Anson Williams (born Anson William Heimlich; September 25, 1949) is an American actor, singer, and director, best known for his role as gullible, well-intentioned singer Warren "Potsie" Weber on the television series Happy Days (1974–1984), a role for which he was nominated for the Golden Globe Award for Best Supporting Actor – Series, Miniseries or Television Film.

Williams has since become a prominent television director, working on programs such as Melrose Place (1992–1999), Beverly Hills, 90210 (1990–2000), Sabrina the Teenage Witch (1996–2003), Lizzie McGuire (2001–2004), and The Secret Life of the American Teenager (2008–2013).

Life and career
Williams was born Anson William Heimlich to a Jewish family. His father, Haskell Heimlich, legally changed the spelling of the family name to "Heimlick", unlike Williams's uncle, Dr. Henry Heimlich, namesake of the Heimlich maneuver for treating choking victims. Williams attended Burbank High School, where he was captain of the track team and acted in multiple school productions.  In 1971, he appeared with John Amos in a commercial for McDonald's.

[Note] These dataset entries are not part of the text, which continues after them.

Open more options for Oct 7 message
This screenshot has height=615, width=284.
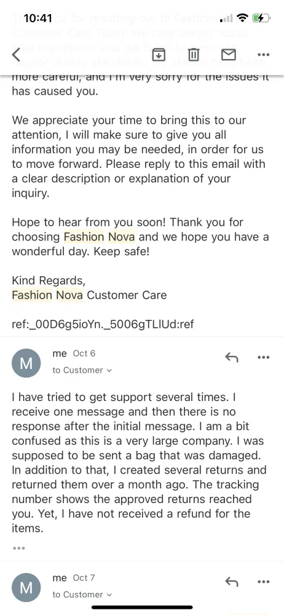pyautogui.click(x=263, y=582)
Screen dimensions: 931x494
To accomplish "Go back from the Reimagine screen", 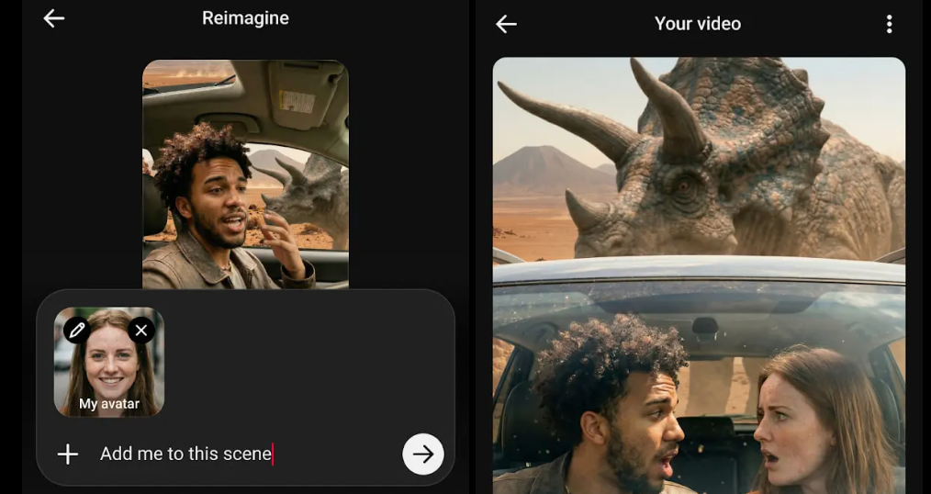I will point(54,18).
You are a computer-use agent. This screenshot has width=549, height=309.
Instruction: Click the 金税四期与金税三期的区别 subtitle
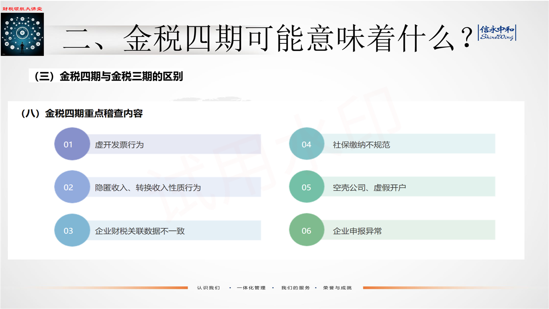click(106, 77)
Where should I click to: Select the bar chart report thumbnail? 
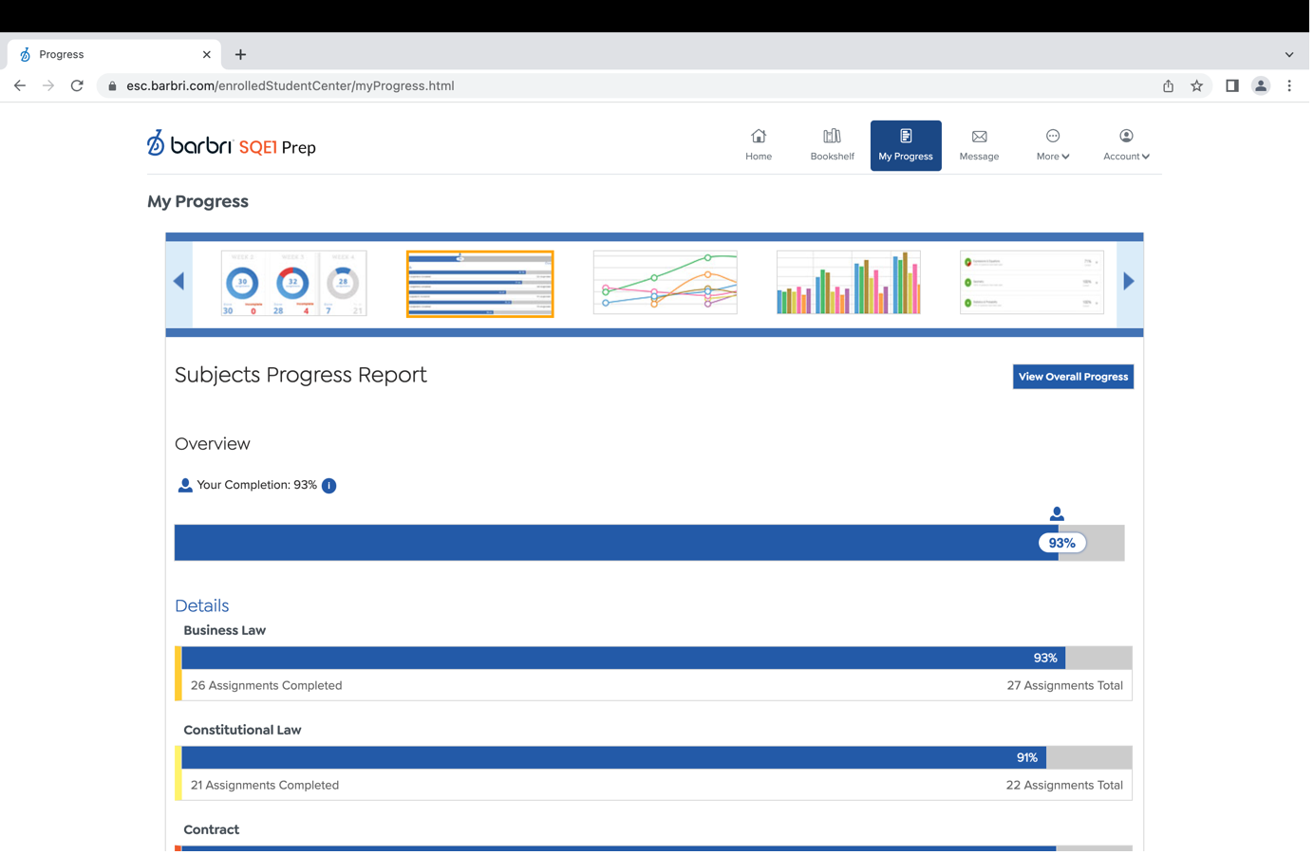click(848, 283)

In 1972, Williams portrayed Potsie Weber in a segment of the comedy-anthology series Love, American Style titled "Love and the Happy Days", which also introduced Richie Cunningham (Ron Howard), Richie's mother Marion (Marion Ross), and other characters who were spun off into the television series Happy Days. (Only Williams, Howard, and Ross reprised their roles). The new series' first season, during which Williams received second billing after Howard, was centered mainly on Richie and Potsie. Eventually, as breakout character Arthur "Fonzie" Fonzarelli (Henry Winkler) and Richie's mother, father, and sister became more popular, Potsie was joined by Ralph Malph (Don Most, who was merely a side character in season one), and Potsie and Ralph became inseparable.

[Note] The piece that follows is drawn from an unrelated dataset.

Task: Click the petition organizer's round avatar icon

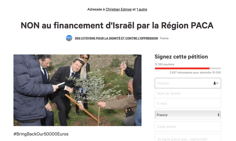Action: [69, 38]

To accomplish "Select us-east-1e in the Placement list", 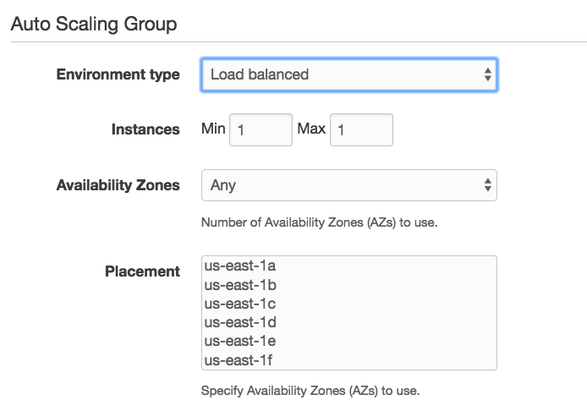I will [349, 341].
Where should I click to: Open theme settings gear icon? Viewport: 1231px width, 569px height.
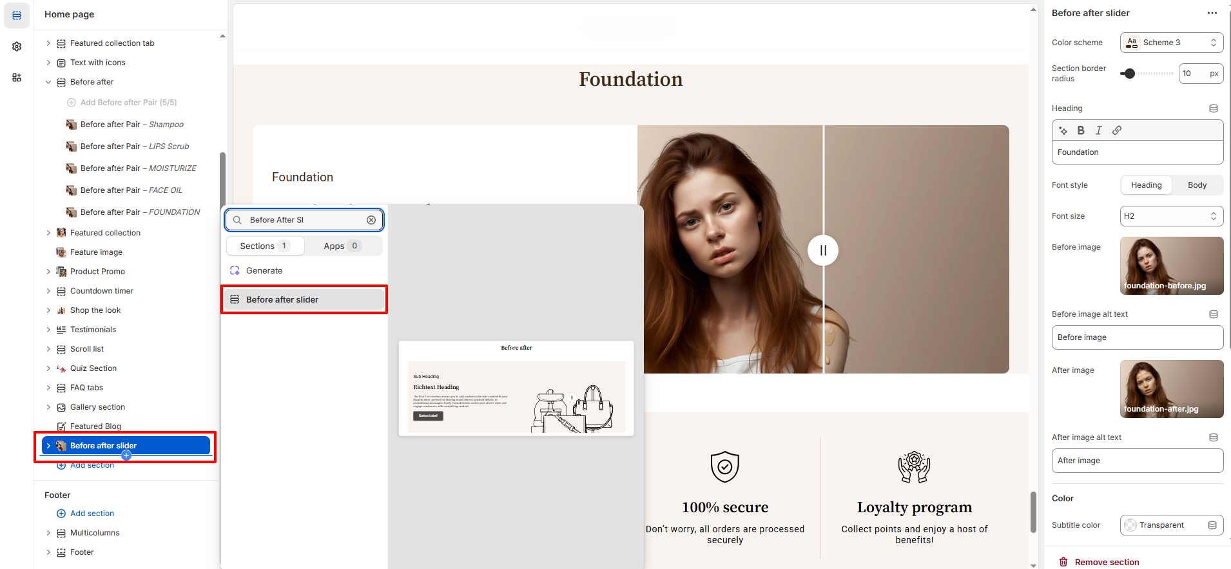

Unlike Howard and Most, Williams was one of the few to remain through the entire run of the series, although his appearances became less frequent in later seasons. In some episodes, Richie, Potsie, and Ralph formed a band combo that performed at Arnold's Drive-In and other places. As Potsie, Williams actually sang lead vocals for the group. Williams's first wife, Lorrie Mahaffey, portrayed Potsie's girlfriend, Jennifer, in later seasons.

In 1977, during his run on "Happy Days" Williams recorded and released a single, "Deeply" which peaked at #93 on the Hot 100.

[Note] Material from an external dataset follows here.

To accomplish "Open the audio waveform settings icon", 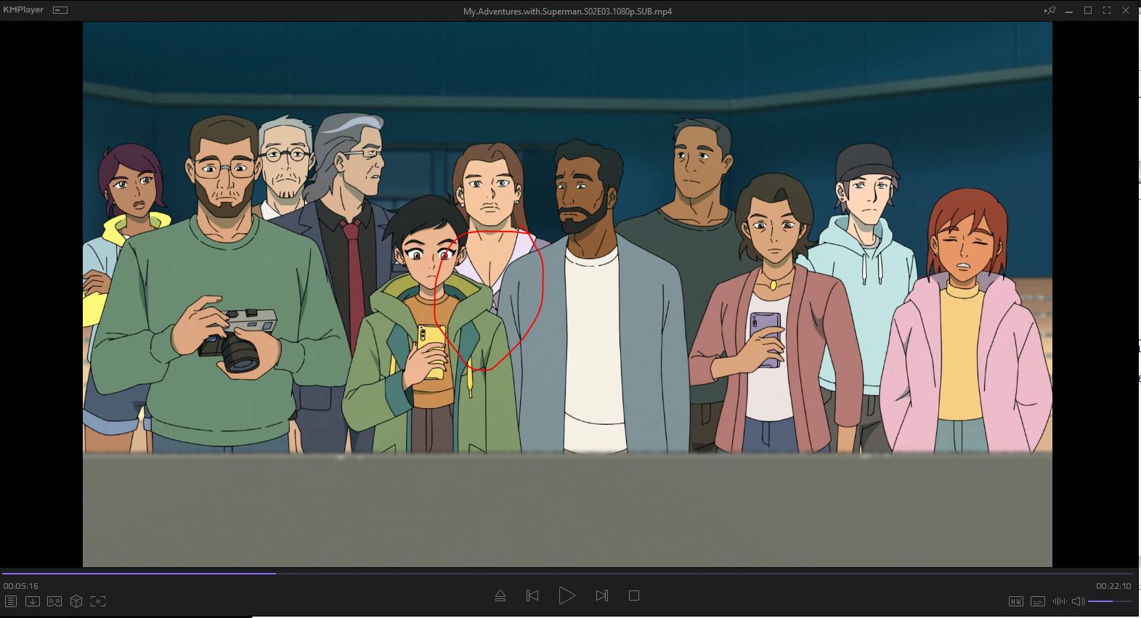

After Happy Days, Williams began a much more prolific career as a television director, starting with short programs for adolescent-age children, including afterschool specials "No Greater Gift" (1985) and "The Drug Knot" (1986), and TV-movie Lone Star Kid (1986). He has gone on to direct many episodes for a variety of television series, including The Pretender, Beverly Hills, 90210, Melrose Place, seaQuest 2032, Star Trek: Deep Space Nine, Star Trek: Voyager, Xena: Warrior Princess, Hercules: The Legendary Journeys, The Secret Life of the American Teenager, Sabrina the Teenage Witch and Charmed. He also directed several episodes of the TV series 7th Heaven.

Despite his success as a director and producer, Williams has occasionally returned to his work on Happy Days in retrospective ways. He played himself in a 1996 Happy Days-themed Boy Meets World episode (which also featured former castmates Tom Bosley and Pat Morita).  While directing a 2003 episode of Sabrina the Teenage Witch titled "Sabrina in Wonderland", he appeared as Potsie in a fantasy sequence. He also joined his fellow Happy Days cast members for two reunion specials: The Happy Days Reunion Special (1992) and Happy Days: 30th Anniversary Reunion (2005).
Williams initially objected to footage of Potsie appearing in Weezer's 1994 music video Buddy Holly, which was set in Arnold's Drive-In from Happy Days, but he later relented.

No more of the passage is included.